When packing boxes, Fast says things like liquids or other items that can freeze or melt must be taken out. This is to prevent problems at customs and to keep the boxes intact during shipping, especially knowing that the shoeboxes, when in transit, can sit on a tarmac for a few days in any given climate.
Items associated with violence or war and used or well-loved items are also not allowed by Samaritan’s Purse. If such items are found, they’ll be removed from the boxes and replaced with something that still maintains the integrity of the box, Fast explained. Any removed items are then donated by the organization to a local charity.

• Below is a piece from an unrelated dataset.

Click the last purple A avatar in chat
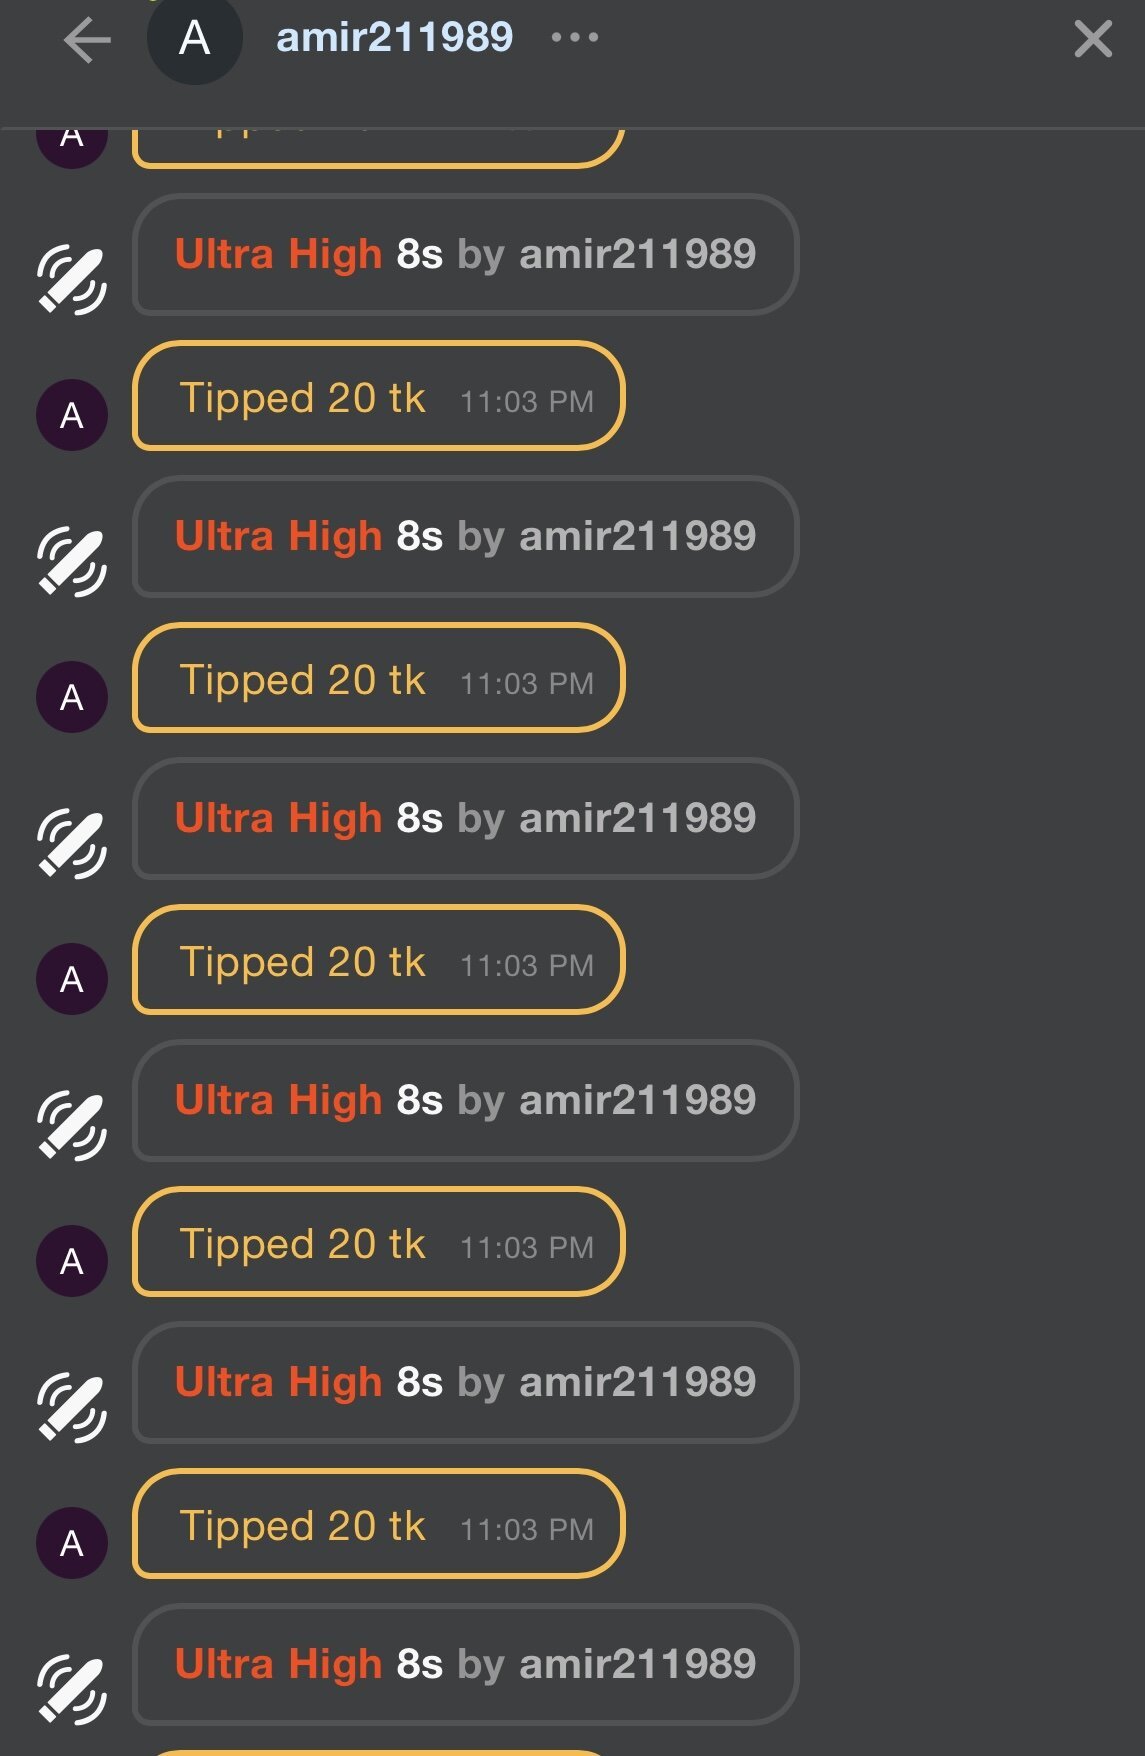Screen dimensions: 1145x1756 [x=72, y=1543]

Fast and King said it’s not too late to pack a box still this year, although it’ll have to be done online. This year, King said numbers and processing are a bit behind, largely because Samaritan’s Purse is still waiting on an estimated 30,000 boxes that have been delayed leaving B.C. due to the extreme weather.
“A simple shoebox can have an incredible gift … it can change a child’s life,” Fast said. “It not only affects the child, it affects their family and the community. It’s worth it. We see our own children, our own grandchildren, how much they value a simple gift.”
She said it’s a hands-on way to act out her faith for a child she may never meet.
“This is a much larger impact — it’s a way of showing, in a tangible way, God’s love to a child who may never have received a gift,” she said.